Configuration

All server parameters and configuration options for LayerScale.

Command-Line Flags

Pass these flags after the Docker image name:

docker run --gpus all -p 8080:8080 \
  -e LAYERSCALE_LICENSE_KEY=$LAYERSCALE_LICENSE_KEY \
  layerscale/layerscale:latest \
  --model /models/your-model \
  --context 16384

Flag	Default	Description
`--model FILE`	(required)	Path to model file or HuggingFace repo ID
`--context N`	(model’s trained context)	Context window size in tokens; `0` = use the model’s trained context length
`--host HOST`	`0.0.0.0`	Address to bind the HTTP server
`--port PORT`	`8080`	Port to bind the HTTP server
`--cpu-offload-gb GB`	`0` (all on GPU)	GiB of model weights to keep in CPU RAM.
`--kv-cache-type TYPE`	`fp16`	KV cache quantization: `fp16`, `int8`, or `int4`
`--log-format FORMAT`	`text`	Log output format: `text` or `json`
`--sessions N`	`0` (disabled)	Enable up to N persistent sessions. With the flag omitted (or `0`), `/v1/sessions/*` returns HTTP 503. Sessions are a hard memory allocation: the server commits `N × --context × per-token-bytes` of KV pool at startup. If that doesn’t fit the budget, per-seq context auto-clamps so all N sessions still fit. Must be `>= 1` when set; the free tier allows a single session.
`--tensor-parallel N`	`1` (single GPU)	Split one model across N GPUs with tensor parallelism. Requires N visible GPUs and an attention head count divisible by N.
`--help`		Show all available options

Environment Variables

Variable	Default	Description
`LAYERSCALE_LICENSE_KEY`	(required)	Your license key (free or Pro). The server refuses to start without one; get a free key here. Equivalent to passing `--license-key <KEY>` after the image name; use whichever suits your deployment. A free key runs the free tier, a Pro key unlocks LayerScale Pro features.

Context Window

The --context flag sets the maximum number of tokens the model can process at once. Larger contexts use more GPU memory.

If you omit --context (or pass 0), LayerScale uses the model’s trained context length: the value the model was pretrained on (e.g. 128K for Llama 3.1, 8K for Llama 3.0). This is usually what you want.

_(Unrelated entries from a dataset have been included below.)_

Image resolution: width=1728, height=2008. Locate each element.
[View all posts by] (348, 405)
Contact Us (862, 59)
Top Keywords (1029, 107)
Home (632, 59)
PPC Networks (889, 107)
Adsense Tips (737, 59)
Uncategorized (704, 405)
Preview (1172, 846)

# Use the model's trained context length (default)
# (no --context flag needed)

# 4K context (lower memory usage)
--context 4096

# 32K context (for long documents or large streaming windows)
--context 32768

# 128K context (requires significant VRAM)
--context 131072

The minimum supported context size is 256 tokens. The maximum is 1,048,576 tokens (model-dependent). On the free tier, --context is capped at 32,768; LayerScale Pro unlocks the full range.

GPU Configuration

LayerScale supports NVIDIA GPUs (CUDA) and AMD GPUs (ROCm). Apple Silicon (Metal) support is coming soon.

Multi-GPU (Tensor Parallelism)

--tensor-parallel N splits a single model across N GPUs, sharding each layer’s weights so all GPUs cooperate on every forward pass. Use it when one model does not fit (or leaves too little KV headroom) on a single card. It requires N visible GPUs and a model whose attention head count is divisible by N. The KV budget is probed per device, so each request slot gets a larger context than a single card could hold.

CPU Offload

When the model does not fully fit in VRAM, the --cpu-offload-gb flag tells LayerScale how many GiB of model weights to keep in CPU RAM. The remaining weights stay resident on the GPU.

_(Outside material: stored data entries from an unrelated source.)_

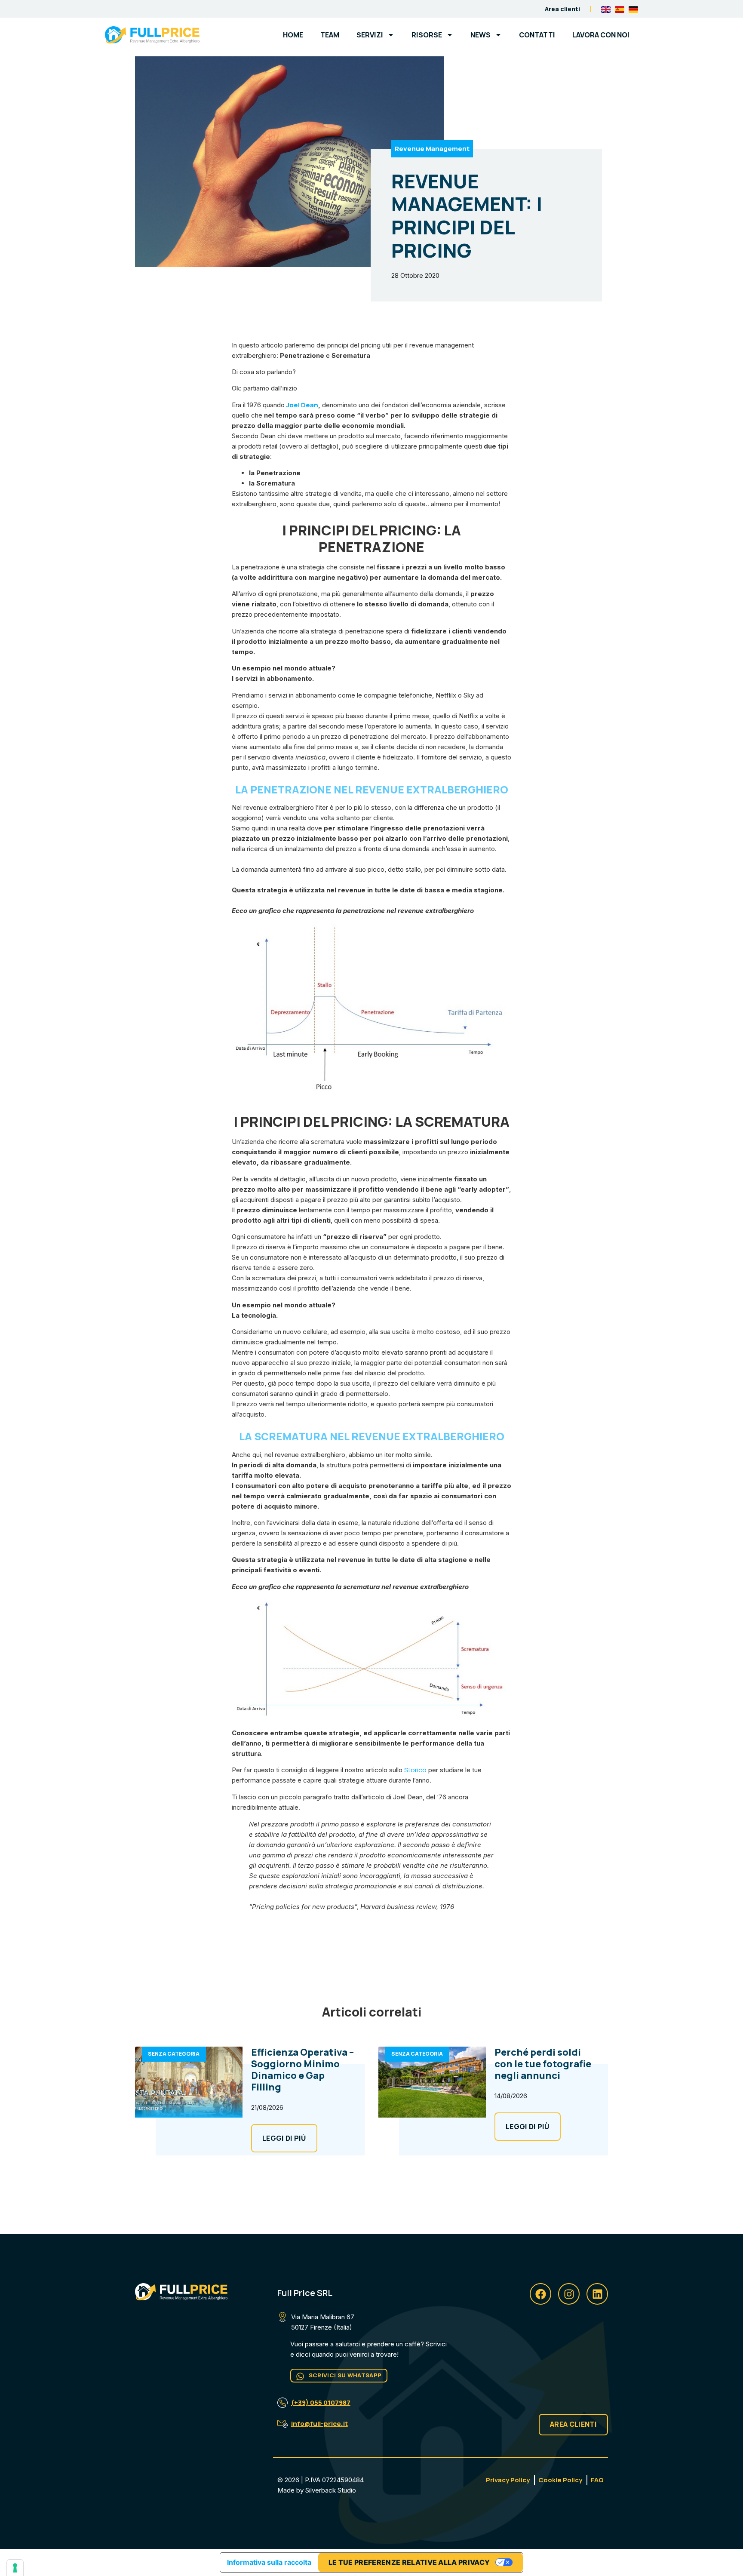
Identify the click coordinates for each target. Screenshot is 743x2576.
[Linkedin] (597, 2294)
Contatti (537, 35)
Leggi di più (284, 2138)
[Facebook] (540, 2294)
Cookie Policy (560, 2479)
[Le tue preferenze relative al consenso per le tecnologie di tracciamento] (15, 2568)
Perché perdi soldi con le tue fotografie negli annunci (542, 2064)
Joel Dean (302, 404)
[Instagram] (569, 2294)
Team (329, 35)
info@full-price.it (319, 2423)
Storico (415, 1769)
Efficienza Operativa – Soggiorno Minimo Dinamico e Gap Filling (302, 2069)
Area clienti (562, 9)
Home (293, 35)
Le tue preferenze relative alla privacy (409, 2562)
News (480, 35)
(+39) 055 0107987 (320, 2402)
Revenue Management (432, 148)
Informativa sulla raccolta (269, 2562)
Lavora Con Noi (600, 35)
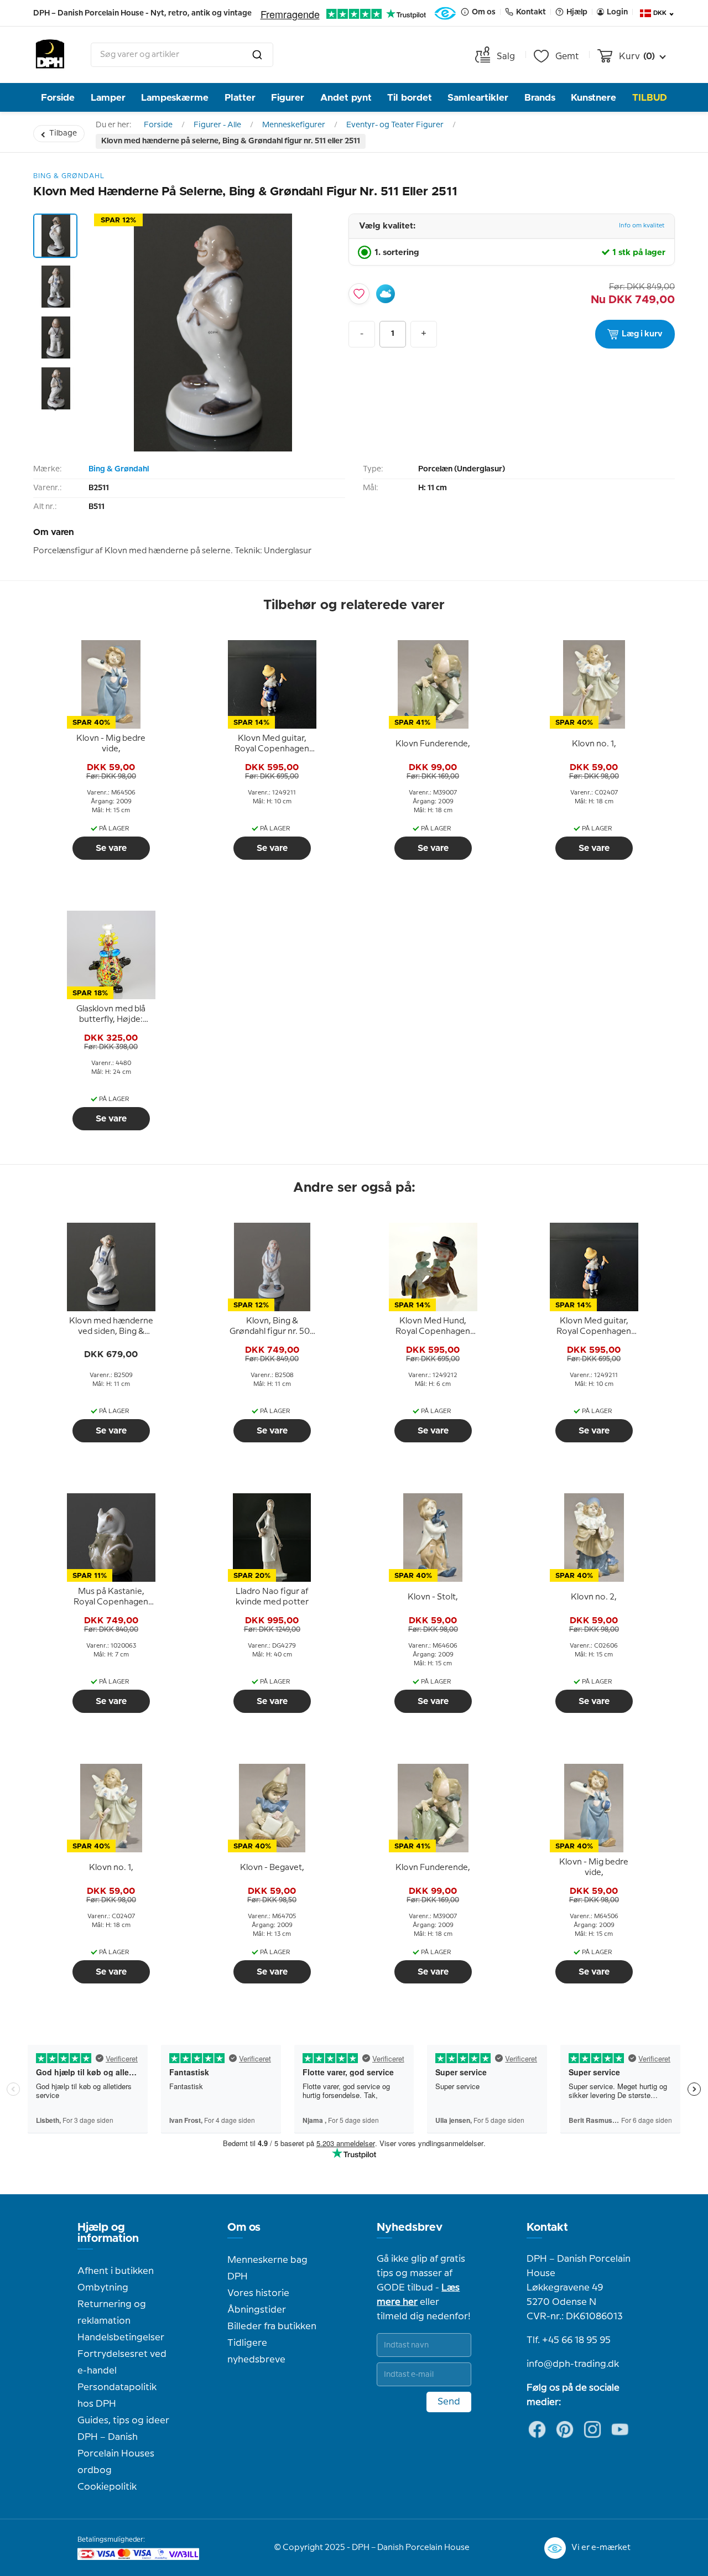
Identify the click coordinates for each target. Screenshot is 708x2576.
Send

LayerScale reads the model’s metadata at startup to figure out its layer count and per-layer size, then converts your GB budget into a per-layer split.

# Default: all layers on GPU
# (no --cpu-offload-gb flag needed)

# Spill 8 GiB of weights to CPU RAM (e.g. for a 70B model on a 48 GB GPU)
--cpu-offload-gb 8

# Maximum spill: keep almost everything in RAM
--cpu-offload-gb 60

Layers that remain on CPU run slower than GPU layers but allow larger models to fit on smaller GPUs. The conversion is approximate (per-layer ≈ file_size / block_count); a few percent of slack is normal.

KV Cache Quantization

The KV cache stores intermediate attention states for each token in the context. Lowering cache precision reduces VRAM usage at the cost of minor quality degradation.

Precision	Flag Value	Memory per Token	Reduction	Use Case
16-bit	`fp16`	2 bytes	Baseline	Default, highest quality
8-bit	`int8`	~1 byte	~50%	Good balance of quality and memory
4-bit	`int4`	~0.5 bytes	~75%	Maximum memory savings

# Use 8-bit KV cache
--kv-cache-type int8

# Use 4-bit KV cache for maximum context length
--kv-cache-type int4

Sessions

Sessions are persistent, named conversations with their own KV slice. Use them when you need per-client state across requests (multi-turn chat, streaming data ingestion, Flash Queries).

The --sessions N flag controls how many sessions the server reserves at startup. Sessions are a hard memory allocation: the server commits N × --context × per-token-bytes of KV pool up front. Burst capacity for stateless requests is elastic: it gets whatever memory is left after sessions are reserved, capped at max_concurrent.

# Sessions are OFF by default; pass --sessions to enable them.
--sessions 1   # one persistent session at full --context

# Reserve 8 sessions; per-seq context auto-clamps if needed.
--sessions 8

# Requests past your --sessions count return HTTP 503; the
# ceiling is whatever you set here.
--sessions 16

The trade-off: more sessions means each one gets less context (or burst capacity shrinks). Concrete examples on a 28 GB KV budget (NVIDIA L40S):

`--context`	`--sessions`	Per-seq context	Burst slots
32768	1	32768 (full)	7
32768	8	~24576 (clamped)	0
16384	8	16384 (full)	~3
8192	8	8192 (full)	~19

Pick based on workload: long-context single-stream → low --sessions; many concurrent persistent agents → high --sessions + lower --context.

The --sessions ceiling is enforced at session-create time. The (N+1)th /v1/sessions/init returns HTTP 503 with the message "Maximum sessions reached".

Logging

# Structured JSON logs (recommended for production)
--log-format json

# Human-readable text logs (default)
--log-format text

Example: Full Configuration

docker run --gpus all -p 8080:8080 \
  -e LAYERSCALE_LICENSE_KEY=$LAYERSCALE_LICENSE_KEY \
  -v /path/to/models:/models \
  layerscale/layerscale:latest \
  --model /models/llama-3.1-8b-instruct \
  --context 32768 \
  --kv-cache-type int8 \
  --log-format json